1. Call Aaron and/or Mays, just because I'm the Commish and I can!
2. Invoke visitor rules for interleague play -- the DH bats in NL parks.
3. Rescind the "ASG determines WS homefield" policy. I don't have a replacement in mind, but it'll be something even more confounding that will be loathed by every fan ever. They'll be *screaming* to go back to the alternate-years format.
4. I rule on Rose's 1997 application for reinstatement. The entire document goes on for one, maybe two sentences, summarized as "no".
5. Get something happening with the Athletics and San Jose. It's past time for action!
6. Reinstate one neutral-site series per season. Remember the Padres in Mexico? The Cards in Honolulu? The Expos calling San Juan home for a quarter of their season? Those were cool, and need to come back. Europe gets a few. China, South Korea, Australia, Sea of Tranquility -- the farther-flung, the better.
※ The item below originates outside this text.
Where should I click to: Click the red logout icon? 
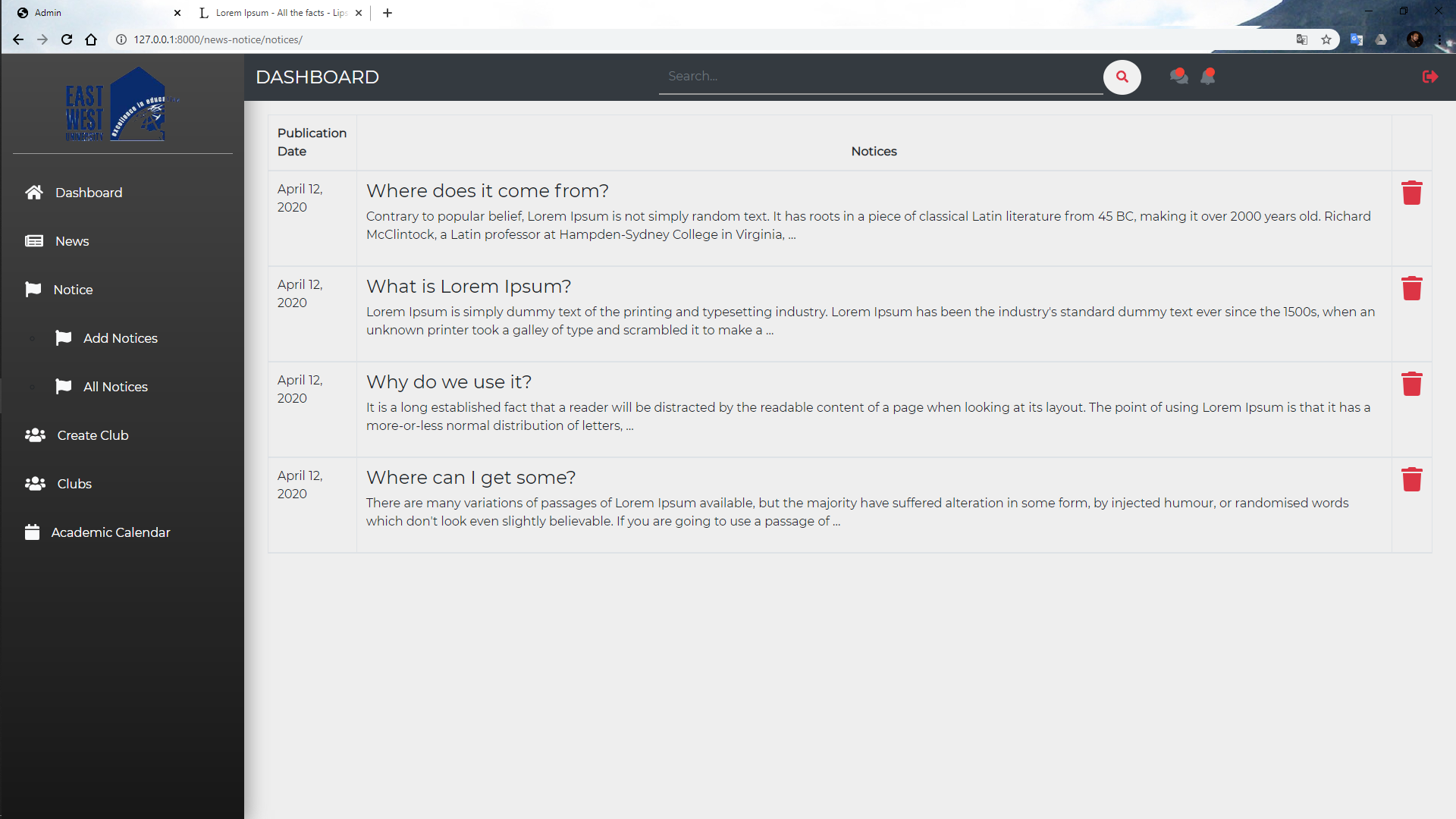[x=1429, y=77]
7. Hint at expansion to 32 teams, then never get around to making it happen during my tenure.
8. Convene a panel of medical and biomolecular experts, to evaluate the state of the art of physical enhancement and make measured predictions of what could be coming over the next 15-20 years, resulting in preliminary policies against experimental usage by the player population. (This is serious. There's gene therapy and elective surgeries and other things coming, probably not in the US but elsewhere, which will make steroids seem like children's chewable vitamins, and we'd all be better off asking "what then?" now than asking "what now?" then.)
9. Begin drafting my Hall of Fame induction speech. As Commish, I pretty much have a guaranteed ticket in, so why wait until the last minute?
That's nine, and that's the baseball number, so I conclude here.